Potsdamer Neueste Nachrichten 31.01.07
Land
verlässt Kompromisslinie
PDS-Politikerin Tack kritisiert "Demutshaltung" beim geplanten Ausbau der
Kleinmachnower Schleuse
Kleinmachnow - Die
brandenburgische Landesregierung verlässt ihre Kompromisslinie beim Ausbau der
Kleinmachnower Schleuse. Man orientiere sich am Bund, so Verkehrsminister
Reinhold Dellmann (SPD) auf eine Kleine Anfrage der PDS-Landtagsabgeordneten
Anita Tack. Die verkehrspolitische Sprecherin der PDS-Fraktion wollte wissen,
wie sich das Land derzeit zu dem Projekt positioniert. Die Bundesregierung hält
wie berichtet an einem Ausbau der Schleuse auf 190 Meter Länge fest. Für den
Bund sei dies die „beste Lösung“, so Dellmann. Das Land sehe keinen weiteren
Handlungsbedarf.
Für Tack ist diese Haltung „ein Skandal“, der sämtliche Bemühungen um eine
umweltverträgliche Ertüchtigung des Teltowkanals ignoriere. Statt sich weiter
um einen Kompromiss zu bemühen, wie ihn Dellmanns Vorgänger Frank Szymanski
(SPD) angeregt hatte, verneige er sich „vor den veralteten Zahlen“ des Bundes.

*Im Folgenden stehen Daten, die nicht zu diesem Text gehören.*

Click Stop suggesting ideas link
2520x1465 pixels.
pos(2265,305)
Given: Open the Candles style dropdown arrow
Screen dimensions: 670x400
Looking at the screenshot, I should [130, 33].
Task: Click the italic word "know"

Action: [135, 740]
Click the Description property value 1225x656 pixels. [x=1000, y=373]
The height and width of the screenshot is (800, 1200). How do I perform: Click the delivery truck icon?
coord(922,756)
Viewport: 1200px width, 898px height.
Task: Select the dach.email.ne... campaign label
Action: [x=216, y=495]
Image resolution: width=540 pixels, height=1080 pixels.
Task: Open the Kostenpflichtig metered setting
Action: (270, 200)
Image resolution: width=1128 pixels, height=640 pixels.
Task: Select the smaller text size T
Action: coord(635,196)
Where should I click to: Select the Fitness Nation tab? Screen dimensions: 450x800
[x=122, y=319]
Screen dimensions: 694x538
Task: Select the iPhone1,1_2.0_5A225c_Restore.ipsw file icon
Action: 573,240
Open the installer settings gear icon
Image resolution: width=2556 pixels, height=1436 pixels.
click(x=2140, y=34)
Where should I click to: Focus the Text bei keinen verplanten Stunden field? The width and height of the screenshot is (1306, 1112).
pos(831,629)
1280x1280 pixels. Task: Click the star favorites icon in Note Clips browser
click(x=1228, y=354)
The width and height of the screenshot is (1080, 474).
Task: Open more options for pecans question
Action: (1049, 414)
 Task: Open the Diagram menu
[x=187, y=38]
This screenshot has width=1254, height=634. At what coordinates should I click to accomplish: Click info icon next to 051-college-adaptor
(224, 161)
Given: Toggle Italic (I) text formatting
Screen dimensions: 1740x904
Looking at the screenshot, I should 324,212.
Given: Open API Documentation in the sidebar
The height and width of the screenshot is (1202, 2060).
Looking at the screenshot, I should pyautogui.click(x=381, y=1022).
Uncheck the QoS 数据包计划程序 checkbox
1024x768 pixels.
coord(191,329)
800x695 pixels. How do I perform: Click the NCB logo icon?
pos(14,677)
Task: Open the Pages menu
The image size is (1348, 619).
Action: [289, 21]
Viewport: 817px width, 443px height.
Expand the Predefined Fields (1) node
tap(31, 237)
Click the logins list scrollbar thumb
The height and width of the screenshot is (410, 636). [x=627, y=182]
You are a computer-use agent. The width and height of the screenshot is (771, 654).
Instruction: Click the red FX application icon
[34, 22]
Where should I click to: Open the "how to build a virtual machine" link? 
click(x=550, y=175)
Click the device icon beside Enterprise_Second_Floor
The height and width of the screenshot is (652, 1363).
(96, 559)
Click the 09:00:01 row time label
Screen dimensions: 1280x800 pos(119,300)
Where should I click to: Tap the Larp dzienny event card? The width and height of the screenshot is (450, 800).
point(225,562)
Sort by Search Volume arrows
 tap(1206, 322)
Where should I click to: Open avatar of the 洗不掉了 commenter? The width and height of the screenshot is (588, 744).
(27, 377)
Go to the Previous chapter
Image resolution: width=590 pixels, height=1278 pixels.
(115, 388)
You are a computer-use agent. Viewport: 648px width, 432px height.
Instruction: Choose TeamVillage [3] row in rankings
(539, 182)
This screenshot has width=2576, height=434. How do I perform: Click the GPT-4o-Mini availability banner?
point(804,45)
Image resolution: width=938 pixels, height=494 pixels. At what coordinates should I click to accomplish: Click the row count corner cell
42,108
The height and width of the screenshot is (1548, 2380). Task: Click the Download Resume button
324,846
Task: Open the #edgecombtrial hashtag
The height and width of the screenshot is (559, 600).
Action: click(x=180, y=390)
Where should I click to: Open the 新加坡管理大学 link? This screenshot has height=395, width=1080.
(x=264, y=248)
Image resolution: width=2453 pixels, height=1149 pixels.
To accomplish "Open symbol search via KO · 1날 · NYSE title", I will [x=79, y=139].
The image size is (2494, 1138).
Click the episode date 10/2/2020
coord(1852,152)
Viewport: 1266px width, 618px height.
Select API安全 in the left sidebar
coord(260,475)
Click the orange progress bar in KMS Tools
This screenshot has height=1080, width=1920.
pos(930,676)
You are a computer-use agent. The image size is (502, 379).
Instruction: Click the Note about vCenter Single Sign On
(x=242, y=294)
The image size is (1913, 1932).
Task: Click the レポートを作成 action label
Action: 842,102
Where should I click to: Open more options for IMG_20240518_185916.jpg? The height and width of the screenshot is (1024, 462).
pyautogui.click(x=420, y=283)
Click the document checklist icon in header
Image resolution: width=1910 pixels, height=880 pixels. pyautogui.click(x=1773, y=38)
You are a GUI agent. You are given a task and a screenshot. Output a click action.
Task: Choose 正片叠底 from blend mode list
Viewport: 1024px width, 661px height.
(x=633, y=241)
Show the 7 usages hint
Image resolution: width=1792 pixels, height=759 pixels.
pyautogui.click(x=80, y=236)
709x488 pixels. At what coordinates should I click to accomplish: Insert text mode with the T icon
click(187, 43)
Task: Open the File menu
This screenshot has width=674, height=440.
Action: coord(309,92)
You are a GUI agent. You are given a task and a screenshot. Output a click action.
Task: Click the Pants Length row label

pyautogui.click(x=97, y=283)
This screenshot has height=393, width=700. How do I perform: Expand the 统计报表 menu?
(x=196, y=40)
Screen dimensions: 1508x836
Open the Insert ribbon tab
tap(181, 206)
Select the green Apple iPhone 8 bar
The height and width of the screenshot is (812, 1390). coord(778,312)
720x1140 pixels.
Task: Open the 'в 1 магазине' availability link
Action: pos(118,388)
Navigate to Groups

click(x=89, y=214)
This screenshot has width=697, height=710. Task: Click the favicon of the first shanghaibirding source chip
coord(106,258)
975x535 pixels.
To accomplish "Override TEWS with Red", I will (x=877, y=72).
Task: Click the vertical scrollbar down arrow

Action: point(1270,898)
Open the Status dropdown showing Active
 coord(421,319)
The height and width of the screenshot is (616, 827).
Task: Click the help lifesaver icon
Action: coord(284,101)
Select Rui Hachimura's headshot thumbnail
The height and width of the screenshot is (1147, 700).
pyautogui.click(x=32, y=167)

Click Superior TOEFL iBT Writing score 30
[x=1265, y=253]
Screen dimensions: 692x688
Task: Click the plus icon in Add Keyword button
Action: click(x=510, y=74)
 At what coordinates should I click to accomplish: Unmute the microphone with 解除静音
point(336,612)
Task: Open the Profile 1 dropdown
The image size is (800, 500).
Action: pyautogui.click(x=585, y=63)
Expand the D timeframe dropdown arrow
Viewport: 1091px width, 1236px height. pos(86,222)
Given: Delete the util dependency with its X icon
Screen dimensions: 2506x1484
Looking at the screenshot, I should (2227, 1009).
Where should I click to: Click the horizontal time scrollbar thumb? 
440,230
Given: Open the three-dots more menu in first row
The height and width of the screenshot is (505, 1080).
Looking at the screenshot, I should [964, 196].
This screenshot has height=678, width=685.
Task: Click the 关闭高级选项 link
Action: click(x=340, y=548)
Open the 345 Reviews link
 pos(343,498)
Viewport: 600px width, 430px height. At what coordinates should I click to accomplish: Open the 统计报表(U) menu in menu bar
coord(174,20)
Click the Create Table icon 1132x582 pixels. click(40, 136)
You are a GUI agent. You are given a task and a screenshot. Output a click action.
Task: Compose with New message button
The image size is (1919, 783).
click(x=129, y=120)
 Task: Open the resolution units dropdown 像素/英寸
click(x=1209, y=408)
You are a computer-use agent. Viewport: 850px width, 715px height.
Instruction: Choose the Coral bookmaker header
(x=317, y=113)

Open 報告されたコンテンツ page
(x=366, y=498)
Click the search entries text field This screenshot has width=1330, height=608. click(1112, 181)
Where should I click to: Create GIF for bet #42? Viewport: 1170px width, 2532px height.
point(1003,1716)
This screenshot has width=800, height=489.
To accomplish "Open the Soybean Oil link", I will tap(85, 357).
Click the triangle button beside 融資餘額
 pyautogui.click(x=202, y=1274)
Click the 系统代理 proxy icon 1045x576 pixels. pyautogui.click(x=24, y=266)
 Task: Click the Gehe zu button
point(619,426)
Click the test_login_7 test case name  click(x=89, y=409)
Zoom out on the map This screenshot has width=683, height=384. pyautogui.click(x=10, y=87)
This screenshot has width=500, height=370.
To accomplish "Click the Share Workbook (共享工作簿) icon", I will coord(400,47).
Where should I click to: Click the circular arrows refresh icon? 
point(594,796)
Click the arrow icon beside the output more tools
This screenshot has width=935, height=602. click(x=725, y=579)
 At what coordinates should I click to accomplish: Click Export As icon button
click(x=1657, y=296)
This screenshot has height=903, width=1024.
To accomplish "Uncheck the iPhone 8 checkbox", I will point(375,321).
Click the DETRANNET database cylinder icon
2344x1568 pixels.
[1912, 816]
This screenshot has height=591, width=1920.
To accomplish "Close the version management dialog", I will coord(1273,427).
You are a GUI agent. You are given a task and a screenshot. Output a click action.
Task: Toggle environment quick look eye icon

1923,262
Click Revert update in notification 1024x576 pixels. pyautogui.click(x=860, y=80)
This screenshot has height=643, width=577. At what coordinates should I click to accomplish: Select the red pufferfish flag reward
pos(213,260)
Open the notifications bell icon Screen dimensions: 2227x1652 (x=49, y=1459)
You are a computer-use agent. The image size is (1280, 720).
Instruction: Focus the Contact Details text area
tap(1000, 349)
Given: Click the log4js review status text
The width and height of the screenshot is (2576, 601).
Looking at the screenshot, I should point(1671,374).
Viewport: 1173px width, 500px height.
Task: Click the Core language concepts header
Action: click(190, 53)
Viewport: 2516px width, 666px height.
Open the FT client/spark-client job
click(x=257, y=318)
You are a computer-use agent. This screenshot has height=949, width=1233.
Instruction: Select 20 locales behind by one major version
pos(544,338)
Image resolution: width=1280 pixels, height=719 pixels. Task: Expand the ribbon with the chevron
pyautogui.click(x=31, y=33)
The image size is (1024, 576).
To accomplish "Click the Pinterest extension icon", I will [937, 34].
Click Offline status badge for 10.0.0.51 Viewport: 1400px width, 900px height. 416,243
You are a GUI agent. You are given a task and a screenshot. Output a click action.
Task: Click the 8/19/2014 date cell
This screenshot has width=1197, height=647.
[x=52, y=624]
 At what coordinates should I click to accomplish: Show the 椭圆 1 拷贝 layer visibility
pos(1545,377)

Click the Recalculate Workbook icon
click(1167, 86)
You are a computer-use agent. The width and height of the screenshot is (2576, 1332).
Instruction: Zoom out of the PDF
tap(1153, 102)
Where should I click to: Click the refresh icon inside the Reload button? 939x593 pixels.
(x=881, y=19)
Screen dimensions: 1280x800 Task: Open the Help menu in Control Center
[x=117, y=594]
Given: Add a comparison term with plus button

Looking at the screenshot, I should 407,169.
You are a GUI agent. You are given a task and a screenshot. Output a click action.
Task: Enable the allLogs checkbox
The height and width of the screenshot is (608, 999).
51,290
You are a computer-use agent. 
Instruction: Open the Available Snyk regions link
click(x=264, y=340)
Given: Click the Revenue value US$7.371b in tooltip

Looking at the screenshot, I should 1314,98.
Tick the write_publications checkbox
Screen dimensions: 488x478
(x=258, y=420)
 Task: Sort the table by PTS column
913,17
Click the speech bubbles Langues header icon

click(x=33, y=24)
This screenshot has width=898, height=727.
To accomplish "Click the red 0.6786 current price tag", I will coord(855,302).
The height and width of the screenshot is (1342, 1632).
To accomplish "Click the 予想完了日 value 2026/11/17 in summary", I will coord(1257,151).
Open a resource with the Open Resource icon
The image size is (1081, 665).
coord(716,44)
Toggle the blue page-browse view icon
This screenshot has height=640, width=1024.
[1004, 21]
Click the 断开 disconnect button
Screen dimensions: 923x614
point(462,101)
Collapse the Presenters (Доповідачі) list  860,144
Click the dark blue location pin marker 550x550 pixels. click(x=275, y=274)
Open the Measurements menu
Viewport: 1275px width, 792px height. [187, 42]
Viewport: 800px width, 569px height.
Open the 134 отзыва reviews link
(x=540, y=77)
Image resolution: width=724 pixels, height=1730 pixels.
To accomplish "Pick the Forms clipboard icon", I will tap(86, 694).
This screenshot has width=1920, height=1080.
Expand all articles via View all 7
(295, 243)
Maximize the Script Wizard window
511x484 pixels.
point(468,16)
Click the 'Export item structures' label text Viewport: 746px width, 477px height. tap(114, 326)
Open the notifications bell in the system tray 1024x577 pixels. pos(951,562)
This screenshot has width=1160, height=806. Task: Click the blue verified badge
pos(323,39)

Zur Erinnerung: Ex-Verkehrsminister Szymanski hatte im Herbst 2004 – kurz vor
der Landtagswahl – dem Bund vorgeschlagen, die Schleuse lediglich auf 115 Meter
auszubauen. Das ermögliche dennoch die Passage von Großmotorgüterschiffe,
reduziere aber die Eingriffe in die Natur. Der Bund indes bleibt der
Maximalvariante treu. Begründung: Würde man eine kleinere Schleuse bauen,
müssten Wartestellen errichtet werden, wofür die Eingriffe in die sensiblen
Uferzonen des Teltowkanals weitaus größer werden. Der Bau von Warte- und
Kopplungsstellen für derzeit fahrende Schubverbände und Europaschiffe hätte auf
einer Länge von 400 Metern Abgrabungen von 25 bis 35 Meter Breite im Bereich
des Naturschutzgebietes zur Folge. Daher habe laut der Parlamentarischen
Staatssekretärin des Bundesverkehrsministeriums, Karin Roth, eine aktuelle
Überprüfung die Kammerlänge von 190 Meter bestätigt.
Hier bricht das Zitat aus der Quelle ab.